Collected data
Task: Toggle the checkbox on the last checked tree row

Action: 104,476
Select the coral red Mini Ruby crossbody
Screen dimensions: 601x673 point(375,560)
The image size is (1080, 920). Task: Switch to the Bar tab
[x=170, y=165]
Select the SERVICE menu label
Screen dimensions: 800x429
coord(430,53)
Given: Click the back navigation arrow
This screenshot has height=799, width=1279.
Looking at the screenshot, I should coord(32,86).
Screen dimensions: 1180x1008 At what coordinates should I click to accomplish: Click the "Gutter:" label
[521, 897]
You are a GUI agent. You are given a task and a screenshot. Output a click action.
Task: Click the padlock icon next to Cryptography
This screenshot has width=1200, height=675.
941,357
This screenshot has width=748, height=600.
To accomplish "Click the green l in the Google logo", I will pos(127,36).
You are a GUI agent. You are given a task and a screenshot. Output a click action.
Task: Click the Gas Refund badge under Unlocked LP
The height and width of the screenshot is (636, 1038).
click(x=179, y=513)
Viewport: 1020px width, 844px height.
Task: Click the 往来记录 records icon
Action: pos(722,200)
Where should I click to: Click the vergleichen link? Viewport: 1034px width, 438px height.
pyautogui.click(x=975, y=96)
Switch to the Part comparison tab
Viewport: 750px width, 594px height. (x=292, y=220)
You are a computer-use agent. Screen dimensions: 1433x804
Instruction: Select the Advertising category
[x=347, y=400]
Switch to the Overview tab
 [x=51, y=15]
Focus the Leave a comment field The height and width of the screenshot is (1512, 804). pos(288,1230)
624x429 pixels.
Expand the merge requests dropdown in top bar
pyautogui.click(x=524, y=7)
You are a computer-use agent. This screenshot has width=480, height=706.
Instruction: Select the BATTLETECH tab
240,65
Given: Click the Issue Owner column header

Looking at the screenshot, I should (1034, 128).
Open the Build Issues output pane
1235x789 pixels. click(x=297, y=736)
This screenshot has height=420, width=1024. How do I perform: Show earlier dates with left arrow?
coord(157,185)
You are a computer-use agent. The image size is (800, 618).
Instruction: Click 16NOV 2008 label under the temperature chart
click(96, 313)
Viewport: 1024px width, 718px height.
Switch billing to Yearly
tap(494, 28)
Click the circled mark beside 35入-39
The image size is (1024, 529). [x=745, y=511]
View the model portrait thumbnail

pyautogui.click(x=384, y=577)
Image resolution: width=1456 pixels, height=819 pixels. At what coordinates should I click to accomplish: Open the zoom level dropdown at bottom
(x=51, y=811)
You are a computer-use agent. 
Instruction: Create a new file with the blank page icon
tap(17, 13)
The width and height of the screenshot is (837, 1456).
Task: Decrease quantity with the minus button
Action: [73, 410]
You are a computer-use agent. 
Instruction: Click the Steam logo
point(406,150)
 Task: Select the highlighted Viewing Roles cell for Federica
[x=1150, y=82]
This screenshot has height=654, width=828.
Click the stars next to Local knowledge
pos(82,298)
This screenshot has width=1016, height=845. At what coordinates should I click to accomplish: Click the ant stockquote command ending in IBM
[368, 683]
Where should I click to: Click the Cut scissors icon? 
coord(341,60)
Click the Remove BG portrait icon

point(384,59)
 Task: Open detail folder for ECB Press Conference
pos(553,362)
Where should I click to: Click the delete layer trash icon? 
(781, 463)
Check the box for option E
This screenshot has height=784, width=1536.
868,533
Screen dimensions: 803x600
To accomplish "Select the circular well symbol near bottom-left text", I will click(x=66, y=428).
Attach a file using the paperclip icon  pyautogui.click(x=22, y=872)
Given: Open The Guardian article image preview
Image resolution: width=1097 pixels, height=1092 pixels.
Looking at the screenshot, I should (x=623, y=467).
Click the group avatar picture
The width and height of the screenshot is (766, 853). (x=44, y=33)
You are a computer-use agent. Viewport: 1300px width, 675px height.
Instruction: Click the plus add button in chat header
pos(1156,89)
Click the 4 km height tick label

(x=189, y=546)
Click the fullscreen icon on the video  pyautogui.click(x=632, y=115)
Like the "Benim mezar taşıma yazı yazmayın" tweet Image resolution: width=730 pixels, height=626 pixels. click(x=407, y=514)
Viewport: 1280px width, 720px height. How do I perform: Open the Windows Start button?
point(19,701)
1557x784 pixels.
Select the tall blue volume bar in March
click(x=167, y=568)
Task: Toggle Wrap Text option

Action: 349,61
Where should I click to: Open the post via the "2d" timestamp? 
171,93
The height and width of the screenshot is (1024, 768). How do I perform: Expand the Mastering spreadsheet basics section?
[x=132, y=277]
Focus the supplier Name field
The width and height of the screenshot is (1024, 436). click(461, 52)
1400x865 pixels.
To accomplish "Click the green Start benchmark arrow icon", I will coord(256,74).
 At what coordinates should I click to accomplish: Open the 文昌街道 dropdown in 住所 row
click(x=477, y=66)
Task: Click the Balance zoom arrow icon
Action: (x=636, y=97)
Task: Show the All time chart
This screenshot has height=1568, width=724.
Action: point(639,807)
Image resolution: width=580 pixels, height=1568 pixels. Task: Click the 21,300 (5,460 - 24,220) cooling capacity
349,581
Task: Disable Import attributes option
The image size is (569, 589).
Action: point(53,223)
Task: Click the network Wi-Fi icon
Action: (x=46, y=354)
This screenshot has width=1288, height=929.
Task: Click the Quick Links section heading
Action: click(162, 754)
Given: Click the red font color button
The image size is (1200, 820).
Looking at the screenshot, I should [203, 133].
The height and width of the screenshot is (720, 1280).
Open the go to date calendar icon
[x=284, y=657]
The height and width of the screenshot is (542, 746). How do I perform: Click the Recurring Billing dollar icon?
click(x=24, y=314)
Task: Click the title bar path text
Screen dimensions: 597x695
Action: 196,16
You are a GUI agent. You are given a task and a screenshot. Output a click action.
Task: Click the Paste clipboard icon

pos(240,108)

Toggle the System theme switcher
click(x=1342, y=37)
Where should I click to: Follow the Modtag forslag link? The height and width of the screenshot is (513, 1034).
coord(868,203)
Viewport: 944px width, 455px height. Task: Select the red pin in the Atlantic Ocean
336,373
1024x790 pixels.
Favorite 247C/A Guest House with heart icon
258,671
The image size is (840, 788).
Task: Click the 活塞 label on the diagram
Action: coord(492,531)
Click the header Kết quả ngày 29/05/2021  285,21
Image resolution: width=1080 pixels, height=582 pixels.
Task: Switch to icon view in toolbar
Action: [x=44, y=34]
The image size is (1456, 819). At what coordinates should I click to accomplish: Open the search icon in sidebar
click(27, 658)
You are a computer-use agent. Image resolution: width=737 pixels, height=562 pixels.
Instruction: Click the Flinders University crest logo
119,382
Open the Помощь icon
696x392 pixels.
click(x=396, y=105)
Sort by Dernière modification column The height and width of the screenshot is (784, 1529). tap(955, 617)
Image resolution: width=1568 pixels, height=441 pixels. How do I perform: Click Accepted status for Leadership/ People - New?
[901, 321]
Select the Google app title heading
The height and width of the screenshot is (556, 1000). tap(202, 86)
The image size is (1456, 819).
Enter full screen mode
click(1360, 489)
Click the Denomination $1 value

WHAT THE EXERCISE ASKS ::
Set all of the entries down again, exactly as they were given.

RESPONSE TO THE TASK ::
Task: Toggle the checkbox on the last checked tree row

Action: 104,476
Select the coral red Mini Ruby crossbody
Screen dimensions: 601x673 point(375,560)
The image size is (1080, 920). Task: Switch to the Bar tab
[x=170, y=165]
Select the SERVICE menu label
Screen dimensions: 800x429
coord(430,53)
Given: Click the back navigation arrow
This screenshot has height=799, width=1279.
Looking at the screenshot, I should coord(32,86).
Screen dimensions: 1180x1008 At what coordinates should I click to accomplish: Click the "Gutter:" label
[521, 897]
You are a GUI agent. You are given a task and a screenshot. Output a click action.
Task: Click the padlock icon next to Cryptography
This screenshot has width=1200, height=675.
941,357
This screenshot has width=748, height=600.
To accomplish "Click the green l in the Google logo", I will pos(127,36).
You are a GUI agent. You are given a task and a screenshot. Output a click action.
Task: Click the Gas Refund badge under Unlocked LP
The height and width of the screenshot is (636, 1038).
click(x=179, y=513)
Viewport: 1020px width, 844px height.
Task: Click the 往来记录 records icon
Action: pos(722,200)
Where should I click to: Click the vergleichen link? Viewport: 1034px width, 438px height.
pyautogui.click(x=975, y=96)
Switch to the Part comparison tab
Viewport: 750px width, 594px height. (x=292, y=220)
You are a computer-use agent. Screen dimensions: 1433x804
Instruction: Select the Advertising category
[x=347, y=400]
Switch to the Overview tab
 [x=51, y=15]
Focus the Leave a comment field The height and width of the screenshot is (1512, 804). pos(288,1230)
624x429 pixels.
Expand the merge requests dropdown in top bar
pyautogui.click(x=524, y=7)
You are a computer-use agent. This screenshot has width=480, height=706.
Instruction: Select the BATTLETECH tab
240,65
Given: Click the Issue Owner column header

Looking at the screenshot, I should (1034, 128).
Open the Build Issues output pane
1235x789 pixels. click(x=297, y=736)
This screenshot has height=420, width=1024. How do I perform: Show earlier dates with left arrow?
coord(157,185)
You are a computer-use agent. The image size is (800, 618).
Instruction: Click 16NOV 2008 label under the temperature chart
click(96, 313)
Viewport: 1024px width, 718px height.
Switch billing to Yearly
tap(494, 28)
Click the circled mark beside 35入-39
The image size is (1024, 529). [x=745, y=511]
View the model portrait thumbnail

pyautogui.click(x=384, y=577)
Image resolution: width=1456 pixels, height=819 pixels. At what coordinates should I click to accomplish: Open the zoom level dropdown at bottom
(x=51, y=811)
You are a computer-use agent. 
Instruction: Create a new file with the blank page icon
tap(17, 13)
The width and height of the screenshot is (837, 1456).
Task: Decrease quantity with the minus button
Action: [73, 410]
You are a computer-use agent. 
Instruction: Click the Steam logo
point(406,150)
 Task: Select the highlighted Viewing Roles cell for Federica
[x=1150, y=82]
This screenshot has height=654, width=828.
Click the stars next to Local knowledge
pos(82,298)
This screenshot has width=1016, height=845. At what coordinates should I click to accomplish: Click the ant stockquote command ending in IBM
[368, 683]
Where should I click to: Click the Cut scissors icon? 
coord(341,60)
Click the Remove BG portrait icon

point(384,59)
 Task: Open detail folder for ECB Press Conference
pos(553,362)
Where should I click to: Click the delete layer trash icon? 
(781, 463)
Check the box for option E
This screenshot has height=784, width=1536.
868,533
Screen dimensions: 803x600
To accomplish "Select the circular well symbol near bottom-left text", I will click(x=66, y=428).
Attach a file using the paperclip icon  pyautogui.click(x=22, y=872)
Given: Open The Guardian article image preview
Image resolution: width=1097 pixels, height=1092 pixels.
Looking at the screenshot, I should (x=623, y=467).
Click the group avatar picture
The width and height of the screenshot is (766, 853). (x=44, y=33)
You are a computer-use agent. Viewport: 1300px width, 675px height.
Instruction: Click the plus add button in chat header
pos(1156,89)
Click the 4 km height tick label

(x=189, y=546)
Click the fullscreen icon on the video  pyautogui.click(x=632, y=115)
Like the "Benim mezar taşıma yazı yazmayın" tweet Image resolution: width=730 pixels, height=626 pixels. click(x=407, y=514)
Viewport: 1280px width, 720px height. How do I perform: Open the Windows Start button?
point(19,701)
1557x784 pixels.
Select the tall blue volume bar in March
click(x=167, y=568)
Task: Toggle Wrap Text option

Action: 349,61
Where should I click to: Open the post via the "2d" timestamp? 
171,93
The height and width of the screenshot is (1024, 768). How do I perform: Expand the Mastering spreadsheet basics section?
[x=132, y=277]
Focus the supplier Name field
The width and height of the screenshot is (1024, 436). click(461, 52)
1400x865 pixels.
To accomplish "Click the green Start benchmark arrow icon", I will coord(256,74).
 At what coordinates should I click to accomplish: Open the 文昌街道 dropdown in 住所 row
click(x=477, y=66)
Task: Click the Balance zoom arrow icon
Action: (x=636, y=97)
Task: Show the All time chart
This screenshot has height=1568, width=724.
Action: point(639,807)
Image resolution: width=580 pixels, height=1568 pixels. Task: Click the 21,300 (5,460 - 24,220) cooling capacity
349,581
Task: Disable Import attributes option
The image size is (569, 589).
Action: point(53,223)
Task: Click the network Wi-Fi icon
Action: (x=46, y=354)
This screenshot has width=1288, height=929.
Task: Click the Quick Links section heading
Action: click(162, 754)
Given: Click the red font color button
The image size is (1200, 820).
Looking at the screenshot, I should [203, 133].
The height and width of the screenshot is (720, 1280).
Open the go to date calendar icon
[x=284, y=657]
The height and width of the screenshot is (542, 746). How do I perform: Click the Recurring Billing dollar icon?
click(x=24, y=314)
Task: Click the title bar path text
Screen dimensions: 597x695
Action: 196,16
You are a GUI agent. You are given a task and a screenshot. Output a click action.
Task: Click the Paste clipboard icon

pos(240,108)

Toggle the System theme switcher
click(x=1342, y=37)
Where should I click to: Follow the Modtag forslag link? The height and width of the screenshot is (513, 1034).
coord(868,203)
Viewport: 944px width, 455px height. Task: Select the red pin in the Atlantic Ocean
336,373
1024x790 pixels.
Favorite 247C/A Guest House with heart icon
258,671
The image size is (840, 788).
Task: Click the 活塞 label on the diagram
Action: coord(492,531)
Click the header Kết quả ngày 29/05/2021  285,21
Image resolution: width=1080 pixels, height=582 pixels.
Task: Switch to icon view in toolbar
Action: [x=44, y=34]
The image size is (1456, 819). At what coordinates should I click to accomplish: Open the search icon in sidebar
click(27, 658)
You are a computer-use agent. Image resolution: width=737 pixels, height=562 pixels.
Instruction: Click the Flinders University crest logo
119,382
Open the Помощь icon
696x392 pixels.
click(x=396, y=105)
Sort by Dernière modification column The height and width of the screenshot is (784, 1529). tap(955, 617)
Image resolution: width=1568 pixels, height=441 pixels. How do I perform: Click Accepted status for Leadership/ People - New?
[901, 321]
Select the Google app title heading
The height and width of the screenshot is (556, 1000). tap(202, 86)
The image size is (1456, 819).
Enter full screen mode
click(1360, 489)
Click the Denomination $1 value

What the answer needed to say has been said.